Stalking and age

Document Type

Journal Article


American Psychological Association


School of Law and Justice /Sellenger Centre for Research in Law, Justice and Social Change




Sheridan, L. P., Scott, A. J., & North, A. (2014). Stalking and age. Journal of Threat Assessment and Management, 1(4), 262-273. Original article available here.

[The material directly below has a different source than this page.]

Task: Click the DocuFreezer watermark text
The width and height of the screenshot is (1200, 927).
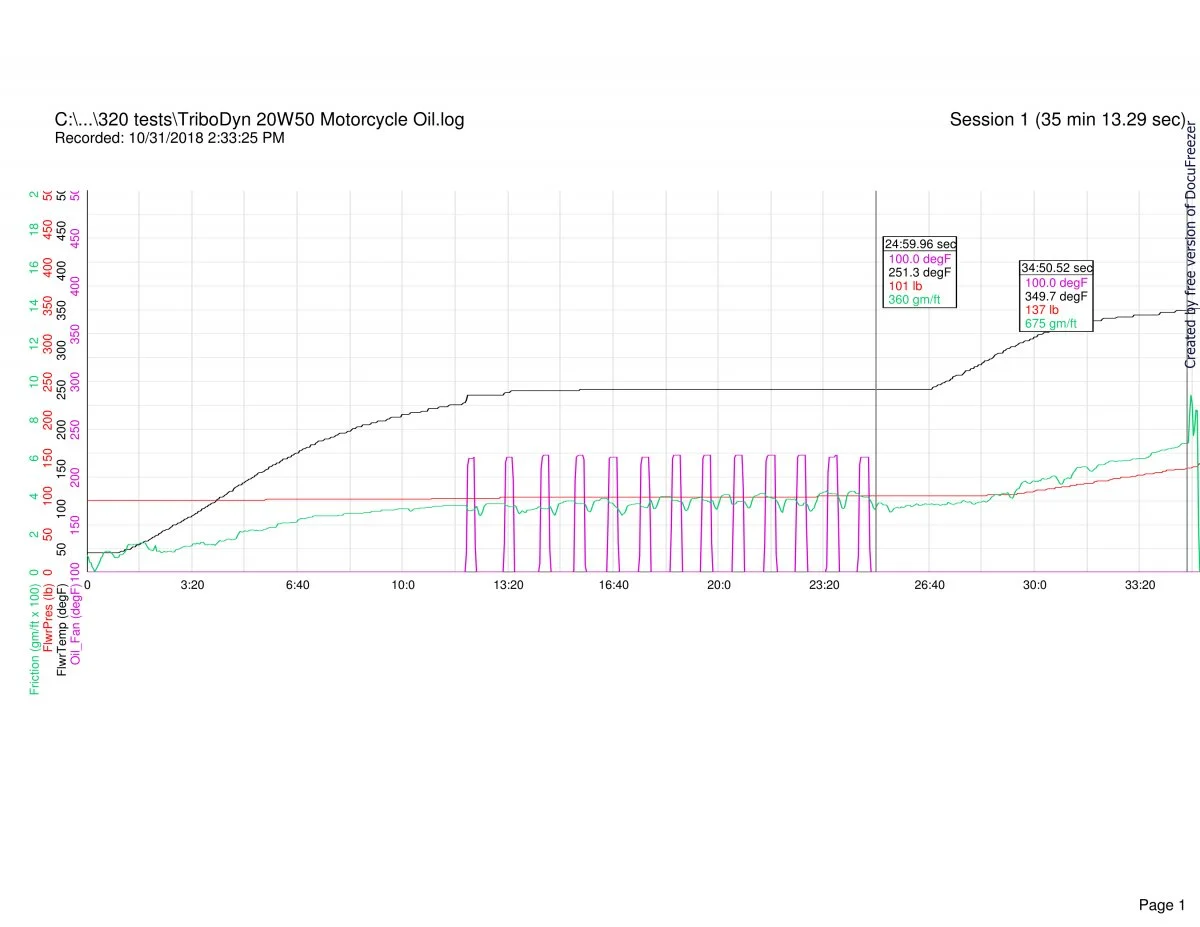Action: (x=1190, y=245)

Few data exist concerning older and younger stalkers. This study compares 3 age groups of stalker [aged 16 or under (n = 19), aged 17–59 (n = 1,499), aged 60 or over (n = 86)] on 83 variables pertaining to demographics, the stalking process, the impact of stalking, and victim and third party responses. Self-defined victims of stalking provided the data. Just 11 of the variables differed significantly by age group. All 3 age groups were equally violent. Older victims of stalking were doubly disadvantaged, however, in that they were most likely to be injured by their stalkers but least likely to be taken seriously. The nature of the stalking behaviors and the negative impact of stalking was equal across the 3 age groups. Motivations for stalking would appear to reflect the age-related contexts in which stalking takes place. Stalking and stalking victimization would appear to be partially but not wholly limited by age. (PsycINFO Database Record (c) 2015 APA, all rights reserved)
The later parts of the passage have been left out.